I'm sure you saw that Condat poses the Fenchel-Moreau-Rockafellar dual problem
$$ \min_{u\in\mathbb{R}^{N+1}} \sum_{k=1}^N |y_k - u_k + u_{k-1}|^2 \text{ s.t. } \forall k=1,\dots,N-1: |u_k|\leq \lambda \text{ and } u_0,u_N = 0 $$
The relation to the primal problem is given via $x_k = y_k - u_k + u_{k-1}$ for $k=1,\dots,N$. The claim is, that $s_k = \sum_{i=1}^kx_i$ is a solution to the Taut-String problem. If we denote by $r_k = \sum_{i=1}^ky_i$ the running sum of $y$, then $s_k = r_k-u_k$. By the Karush-Kuhn-Tucker conditions, we get further information, namely
$$ \begin{cases} |u_k|\leq\lambda & \text{if } x_k = x_{k+1}\\ u_k = -\lambda & x_k < x_{k+1}\\ u_k = \lambda & x_k > x_{k+1} \end{cases}. $$
This shows at least, that the $s$ defined as the running sum of $x$ is in the feasible set of the taut-string problem, as $s_0 = r_0 + u_0 = 0$, $s_N = r_N - u_N = r_N$ and $|r_k-s_k| = |u_k| \leq \lambda$. We get even more from this, since $s$ touches $r+\lambda$ or $r-\lambda$ when $x$ introduces a jump which is exactly the behavior of the taut-string solution.

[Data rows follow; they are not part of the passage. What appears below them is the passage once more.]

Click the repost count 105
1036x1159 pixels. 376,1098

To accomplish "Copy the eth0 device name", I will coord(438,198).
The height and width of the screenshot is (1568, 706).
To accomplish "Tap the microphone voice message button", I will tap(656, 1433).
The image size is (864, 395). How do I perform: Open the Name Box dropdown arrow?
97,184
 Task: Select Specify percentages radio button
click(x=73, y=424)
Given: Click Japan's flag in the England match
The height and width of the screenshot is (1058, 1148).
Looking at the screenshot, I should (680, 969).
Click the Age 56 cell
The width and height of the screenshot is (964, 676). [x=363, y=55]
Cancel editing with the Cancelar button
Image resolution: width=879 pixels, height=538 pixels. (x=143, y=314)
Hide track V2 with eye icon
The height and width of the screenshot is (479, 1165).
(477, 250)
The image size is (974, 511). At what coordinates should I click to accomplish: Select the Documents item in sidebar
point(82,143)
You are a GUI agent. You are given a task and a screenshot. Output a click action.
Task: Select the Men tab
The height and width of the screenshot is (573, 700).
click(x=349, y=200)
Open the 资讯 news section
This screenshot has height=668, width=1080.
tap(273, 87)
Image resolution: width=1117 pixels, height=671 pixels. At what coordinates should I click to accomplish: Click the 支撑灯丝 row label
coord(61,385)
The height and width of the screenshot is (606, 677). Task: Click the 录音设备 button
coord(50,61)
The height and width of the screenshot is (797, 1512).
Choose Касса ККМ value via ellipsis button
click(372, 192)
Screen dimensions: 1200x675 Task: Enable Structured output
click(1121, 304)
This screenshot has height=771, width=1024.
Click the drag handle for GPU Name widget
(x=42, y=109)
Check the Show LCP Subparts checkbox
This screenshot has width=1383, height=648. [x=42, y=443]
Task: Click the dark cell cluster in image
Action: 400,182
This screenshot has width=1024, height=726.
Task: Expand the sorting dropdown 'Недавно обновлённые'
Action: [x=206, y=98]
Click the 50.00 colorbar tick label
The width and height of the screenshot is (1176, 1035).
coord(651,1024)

Edit: This is more an addendum than an edit. Given is a solution $s$ of the taut-string problem. Then we know from above that the FMR-dual solution is given by $u_i = r_i - s_i$ and $u$ satisfies the KKT-conditions, hence it is the solution of the dual problem, meaning $x$ is the primal solution.